On the other hand, refundable tax credits actually can reduce your tax liability to below zero and result in a tax refund for you. For example, if your tax liability is $1,500 and you qualify for a $2,000 refundable tax credit, you will owe $0 in taxes and you will receive a $500 tax refund.

RELATED: Refundable vs. Non-Refundable Tax Credits

How Is Tax Liability Calculated?

Your tax liability (i.e. the amount you owe the IRS each year) is calculated using the information outlined in the above FAQs. First, you must determine your filing status and income level. Next, your tax liability is calculated using the tax rate(s) that apply to you, as well as any tax deductions and/or tax credits that you’re eligible for.

RELATED: Income Tax Basics

Who Has to File an Income Tax Return?

While most Americans are expected to file a federal tax return each year, there are some people who are not required to file. Whether or not you need to file depends on your filing status and income level. In general, you don’t need to file an income tax return if your total income for the year is below a certain threshold.

The IRS provides an online tool – Do I Need to File a Tax Return? – to help people determine if they’re required to file a federal tax return. To use this tool, you will need to know your filing status, federal income tax withheld, and some other basic information to figure your gross income.

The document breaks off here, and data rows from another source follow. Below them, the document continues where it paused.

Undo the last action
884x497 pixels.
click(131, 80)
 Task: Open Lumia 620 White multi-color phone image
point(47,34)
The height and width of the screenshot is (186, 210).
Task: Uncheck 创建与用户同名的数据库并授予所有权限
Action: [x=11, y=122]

RELATED: All Taxpayers File Form 1040 (Form 1040A & 1040EZ No Longer Used)

How Do I File an Income Tax Return?

There are several options for filing your federal tax return. You can file electronically (a.k.a. e-filing) using an online software program, fill out a paper tax return and mail it to the IRS, or hire a tax professional to prepare and file your taxes for you.

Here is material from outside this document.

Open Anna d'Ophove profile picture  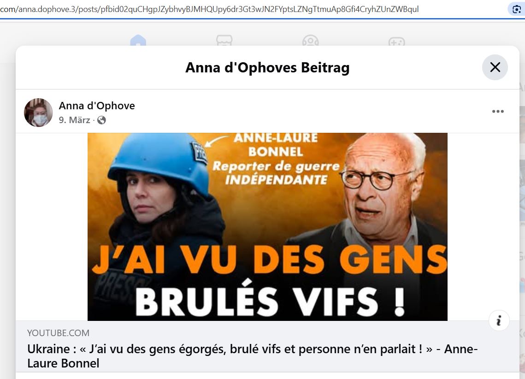(38, 113)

E-filing is considered to be the fastest and most convenient method. Just make sure you use an IRS-certified e-file provider to prepare/submit your tax return. For more information, see the File Taxes Online center.

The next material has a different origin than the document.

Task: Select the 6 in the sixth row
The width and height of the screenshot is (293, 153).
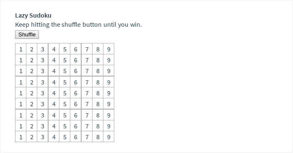Action: click(x=76, y=104)
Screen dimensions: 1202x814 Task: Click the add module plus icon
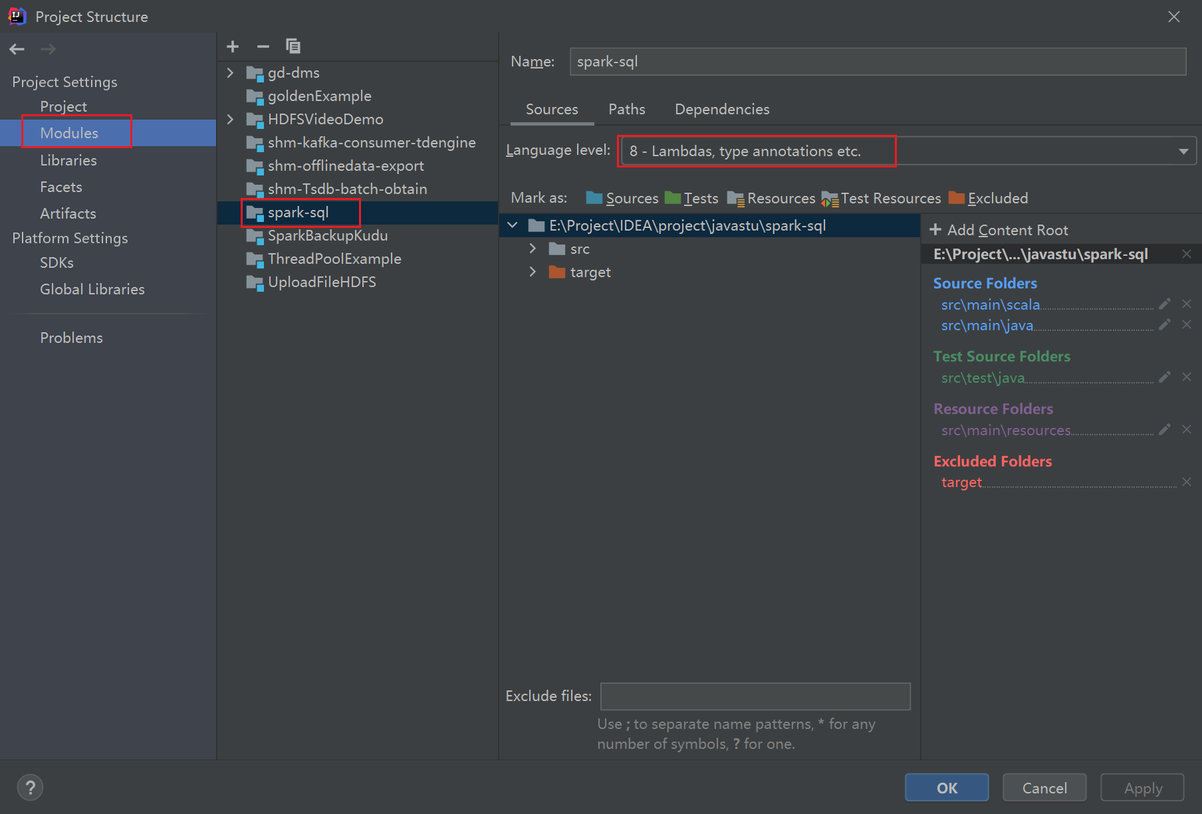pyautogui.click(x=233, y=47)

RELATED: How to File Your Federal Income Tax Return

What’s the Difference Between Federal Income Tax and State Income Tax?

Federal income tax is administered by the IRS, a federal agency, and essentially applies to all people living/working in the United States. On the other hand, state income taxes are administered by each separate state tax authority and apply to people who are living/working in that particular state.

There are currently seven states that do not impose a state income tax on individuals. These states are: Alaska, Florida, Nevada, South Dakota, Texas, Washington, and Wyoming. Additionally, there are two states that also have no tax on earned income but do impose tax on investment income – they are New Hampshire and Tennessee.